En 1996 j’avais écrit un livre « la seconde guerre d’Algérie, le quiproquo franco-algérien ». Après plusieurs années passés en Algérie je revenais dans cet ouvrage sur les relations très proches entre pouvoir français et algérien et je montrais notamment comment les généraux algériens savaient instrumentaliser nos peurs françaises : peur de l’Islam, peur des algériens qui avaient lutté pour leur indépendance, peur aussi de nos propres comportements pendant la guerre d’Algérie avec les exécutions sommaires, la torture et le drame des harkis jamais assumé par la France. Il me semblait essentiel d’écrire et de témoigner sur le fait que mon pays, la France valait mieux que des options politiques éculées qui recouvraient des intérêts économiques et financiers communs des deux côtés de la Méditerranée. Ce livre a symbolisé un tournant dans ma vie ; c’est après l’avoir écrit que j’ai eu envie de m’intéresser de plus près au fonctionnement de l’Etat en France, puis de me présenter en politique et d’y porter un projet où la démocratie ne soit plus seulement un mot mais des actes. C’est l’expérience algérienne qui m’a aidée à comprendre combien les principes français, particulièrement l’égalité devraient être portés par des politiques différentes pour s’inscrire dans la réalité. En ayant vécu en Algérie j’ai compris les discriminations à l ‘œuvre dans la société française, les inégalités territoriales et mesuré le conservatisme du monde politique français.

Aujourd’hui Nicolas Sarkozy continue à penser qu’il peut utiliser ces vieilles peurs, cette peur de nous mêmes et de l’autre. Insidieusement il laisse aussi penser que la démocratie n’est pas pour tout le monde. Voire pour personne si on en croit l’état des libertés en France.

Ce qui se passe dans les pays arabes n’a pas de précédent, d’équivalent historique. Pour comprendre et expliquer il faudrait accepter de revenir plus profondément sur l’histoire des pays concernés, ne pas oublier combien dans les années 1970 ils ont été à la pointe du combat du Tiers monde pour ensuite se refermer dans des dictatures où la consommation et le règne de l’argent ont été utilisés en même temps que des mesures sécuritaires pour supprimer tout débat public. Il nous faut aussi nous repencher sur le rôle des exilés, des diasporas, de tous ceux qui sont partis parce qu’ils ne supportaient plus la chape de plomb de ces dictatures. Comment les liens entre ces diasporas et leur société d’origine vont-ils se réorganiser ? Car ces diasporas ont toujours préservé leur double appartenance : arabe et européenne, arabe et française dans de nombreux cas.

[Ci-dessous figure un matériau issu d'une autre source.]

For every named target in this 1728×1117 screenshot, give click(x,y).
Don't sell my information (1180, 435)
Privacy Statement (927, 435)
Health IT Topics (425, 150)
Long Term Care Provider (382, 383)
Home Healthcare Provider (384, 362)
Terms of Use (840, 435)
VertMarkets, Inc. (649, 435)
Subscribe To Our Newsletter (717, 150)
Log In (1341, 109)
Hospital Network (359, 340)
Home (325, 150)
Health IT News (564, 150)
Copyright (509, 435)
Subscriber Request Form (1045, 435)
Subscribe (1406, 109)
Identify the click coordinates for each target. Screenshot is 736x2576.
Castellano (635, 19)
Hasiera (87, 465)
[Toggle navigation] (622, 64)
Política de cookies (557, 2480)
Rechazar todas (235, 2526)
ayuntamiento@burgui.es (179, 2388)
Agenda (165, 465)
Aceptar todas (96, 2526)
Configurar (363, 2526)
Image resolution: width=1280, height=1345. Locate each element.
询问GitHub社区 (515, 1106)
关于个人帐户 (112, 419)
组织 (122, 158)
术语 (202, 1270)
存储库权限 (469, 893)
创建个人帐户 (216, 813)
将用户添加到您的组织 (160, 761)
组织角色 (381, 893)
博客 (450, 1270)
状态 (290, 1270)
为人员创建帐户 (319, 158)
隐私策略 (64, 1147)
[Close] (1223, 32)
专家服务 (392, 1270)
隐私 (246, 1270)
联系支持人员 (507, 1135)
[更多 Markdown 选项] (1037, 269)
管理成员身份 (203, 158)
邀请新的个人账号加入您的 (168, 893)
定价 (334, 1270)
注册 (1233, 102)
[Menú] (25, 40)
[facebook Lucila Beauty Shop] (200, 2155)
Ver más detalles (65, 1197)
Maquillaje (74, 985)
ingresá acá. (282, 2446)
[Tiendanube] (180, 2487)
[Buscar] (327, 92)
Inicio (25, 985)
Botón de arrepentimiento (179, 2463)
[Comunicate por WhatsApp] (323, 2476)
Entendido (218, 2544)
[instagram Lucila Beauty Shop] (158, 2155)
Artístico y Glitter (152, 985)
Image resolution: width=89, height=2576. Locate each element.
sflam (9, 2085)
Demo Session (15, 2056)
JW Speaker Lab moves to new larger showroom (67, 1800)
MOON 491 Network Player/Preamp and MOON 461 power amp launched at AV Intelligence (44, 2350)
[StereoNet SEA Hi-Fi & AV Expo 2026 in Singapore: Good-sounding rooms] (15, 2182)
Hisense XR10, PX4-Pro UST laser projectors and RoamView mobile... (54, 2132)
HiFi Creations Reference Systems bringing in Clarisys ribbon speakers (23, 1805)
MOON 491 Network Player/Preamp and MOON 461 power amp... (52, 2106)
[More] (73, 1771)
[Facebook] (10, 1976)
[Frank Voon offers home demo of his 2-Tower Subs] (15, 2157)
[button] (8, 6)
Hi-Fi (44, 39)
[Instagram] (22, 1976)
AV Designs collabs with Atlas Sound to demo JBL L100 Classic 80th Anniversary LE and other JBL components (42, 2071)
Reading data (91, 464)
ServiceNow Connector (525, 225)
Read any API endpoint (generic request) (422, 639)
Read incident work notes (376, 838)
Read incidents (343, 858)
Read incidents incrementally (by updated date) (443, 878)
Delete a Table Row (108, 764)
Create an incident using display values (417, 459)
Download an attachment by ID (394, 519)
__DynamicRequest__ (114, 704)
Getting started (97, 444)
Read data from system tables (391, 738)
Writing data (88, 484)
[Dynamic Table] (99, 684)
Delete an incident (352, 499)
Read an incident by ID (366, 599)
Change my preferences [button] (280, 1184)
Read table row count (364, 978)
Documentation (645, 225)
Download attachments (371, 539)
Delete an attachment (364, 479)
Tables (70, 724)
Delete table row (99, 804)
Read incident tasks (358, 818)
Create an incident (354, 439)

Ce que ne comprend pas Nicolas Sarkozy c’est qu’aujourd’hui être tunisien, égyptien,  arabe en France c’est ressentir une grande fierté. Tirons les leçons de ce printemps arabe, sachons dire non à tout ce qui affaiblit notre démocratie au quotidien : les circulaires incitant à la délation des sans papiers à pôle emploi,  les reconduites à la frontière abusives, et de manière générale toutes ces lâchetés qu’on nous présente comme inévitables car il faut éviter que les idées du Front national ne progressent. Je n’ai pas peur du Front national, la France vaut mieux que ceux qui la gouvernent aujourd’hui au rythme des petites peurs, de leurs mesquineries et de leur corporatisme d’argent.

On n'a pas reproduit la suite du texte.